Members of the Tribunal

The Tribunal may be composed of up to seven full-time permanent members, including the Chairperson. The Chairperson assigns cases to members and manages the Tribunal’s work. Permanent members are appointed by the Governor in Council for a term of up to five years, which can be renewed once. Temporary members may also be appointed. Members have a variety of educational backgrounds and experience.

Throughout the year, the Chairperson of the Tribunal was Mr. Stephen A. Leach. In July 2014, Mr. Jean Bédard was appointed as permanent member. In the autumn of 2014, Mr. Pasquale Michaele Saroli, a permanent member, retired and Mr. Serge Fréchette, a former permanent member, was appointed as a temporary member. In January 2015, Mr. Peter Burn and Ms. Rose Ritcey were appointed as permanent members. The other members of the Tribunal are Mr. Jason W. Downey, Ms. Ann Penner and Mr. Daniel Petit.

Support Services to the Tribunal

Effective November 1, 2014, the entire permanent staff of the Tribunal was transferred to the ATSSC. This new organization is tasked to provide 11 federal administrative tribunals with the full range of support services and facilities that they require to meet their statutory obligations. These services include the common functions of corporate services (e.g. human resources, financial services, information technology, accommodation and communications), registry services and core mandate support services (e.g. research and analysis, legal and other case-specific work). As a result, the Tribunal now consists only of its seven members. Currently, the Tribunal receives support in relation to registry services and legal services, as well as investigative services for the trade remedy area of its mandate, from staff in the CITT Secretariat of the ATSSC.

Outreach

The Bench and Bar Committee provides a forum to promote discussion on issues of procedure. The committee includes representatives from the Canadian Bar Association, counsel from the Department of Justice and members of the trade consulting community who appear regularly before the Tribunal.
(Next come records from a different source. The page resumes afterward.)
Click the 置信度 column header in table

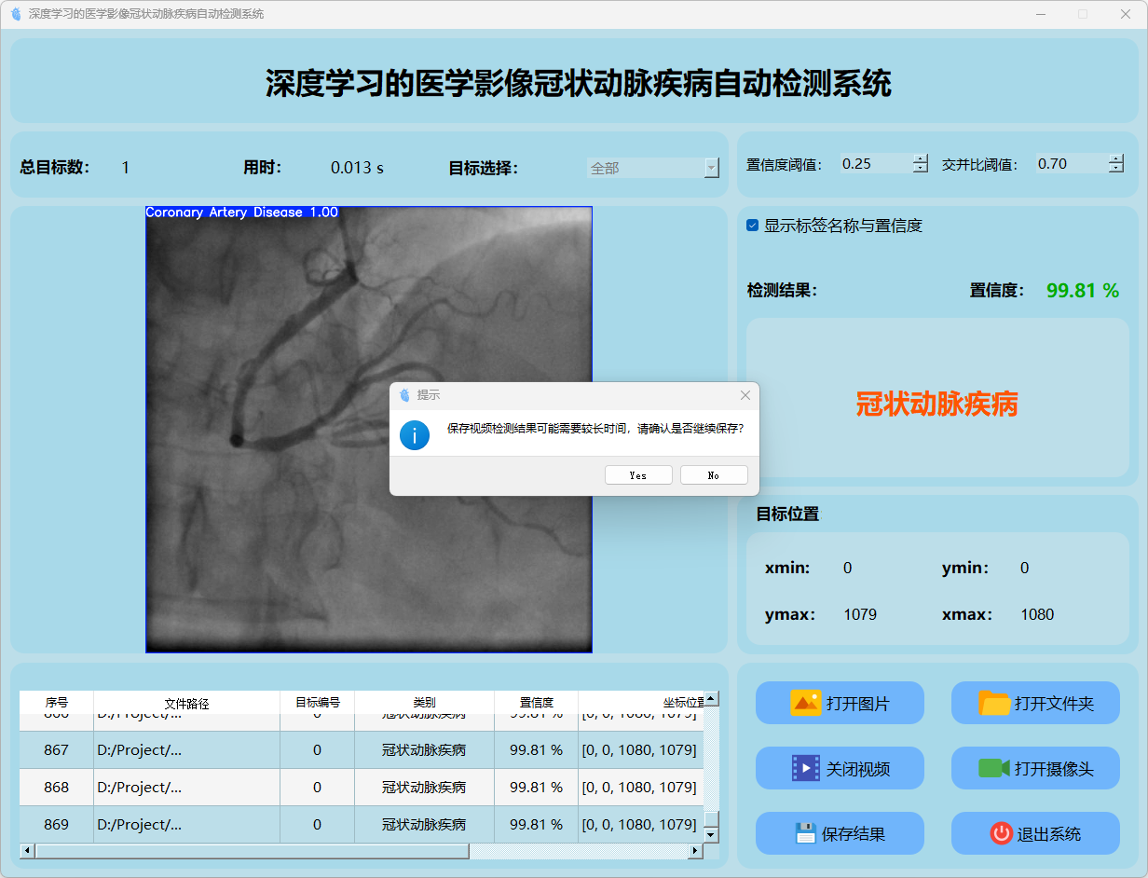tap(536, 703)
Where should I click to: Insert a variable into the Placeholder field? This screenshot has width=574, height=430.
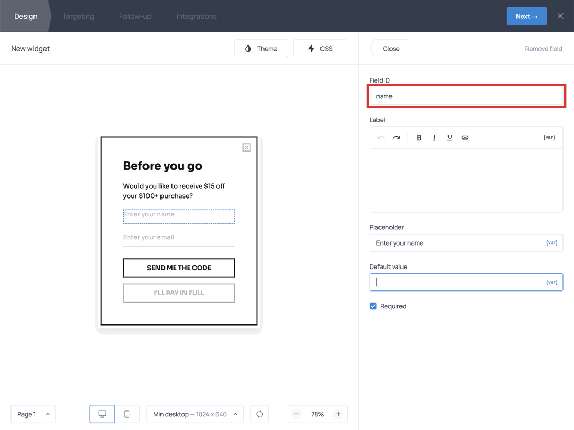point(552,242)
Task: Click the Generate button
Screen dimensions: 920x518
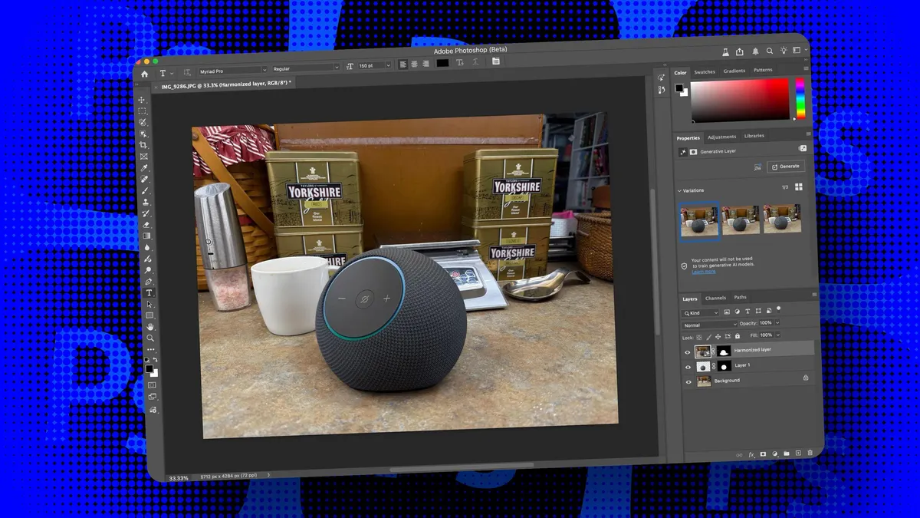Action: [785, 167]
The Tribunal also consults with counsel, representatives of industries and others who appear or are likely to appear before the Tribunal, to exchange views on new procedures being considered by the Tribunal prior to their implementation and publication as guidelines or practice notices. The Tribunal also briefs federal government departments and trade associations on its procedures.

In early 2015, the Tribunal laid the groundwork to establish a new, more representative Advisory Committee to replace the Bench and Bar Committee. It expects that this committee will be in place by the fall of 2015.

The Tribunal regularly meets foreign delegations to exchange insights and best practices about areas of mutual interest. In fiscal year 2014-2015, the Tribunal met with peers from Australia, China, New Zealand, Brazil and the United States, among others. Of particular significance, insights gained from a visit to the United States Court of International Trade were incorporated into the Tribunal’s new governance structure.

Judicial Review and Appeal to the Federal Court of Appeal and the Federal Court

Any person affected by Tribunal findings or orders under section 43, 44, 76.01, 76.02 or 76.03 of SIMA can apply for judicial review by the Federal Court of Appeal on grounds of, for instance, denial of natural justice or error of law. Any person affected by Tribunal procurement findings and recommendations under the CITT Act can similarly request judicial review by the Federal Court of Appeal under sections 18.1 and 28 of the Federal Courts Act. Lastly, Tribunal orders and decisions made pursuant to the Customs Act can be appealed under that act to the Federal Court of Appeal or, under the Excise Tax Act, to the Federal Court.

Judicial Review by NAFTA Binational Panel

Tribunal findings or orders under sections 43, 44, 76.01, 76.02 and 76.03 of SIMA involving goods from the United States and Mexico may be reviewed by a binational panel established under NAFTA.

WTO Dispute Resolution

Governments that are members of the WTO may challenge the Government of Canada in respect of Tribunal injury findings or orders in dumping and countervailing duty cases before the WTO Dispute Settlement Body. This is initiated by intergovernmental consultations under the WTO Dispute Settlement Understanding.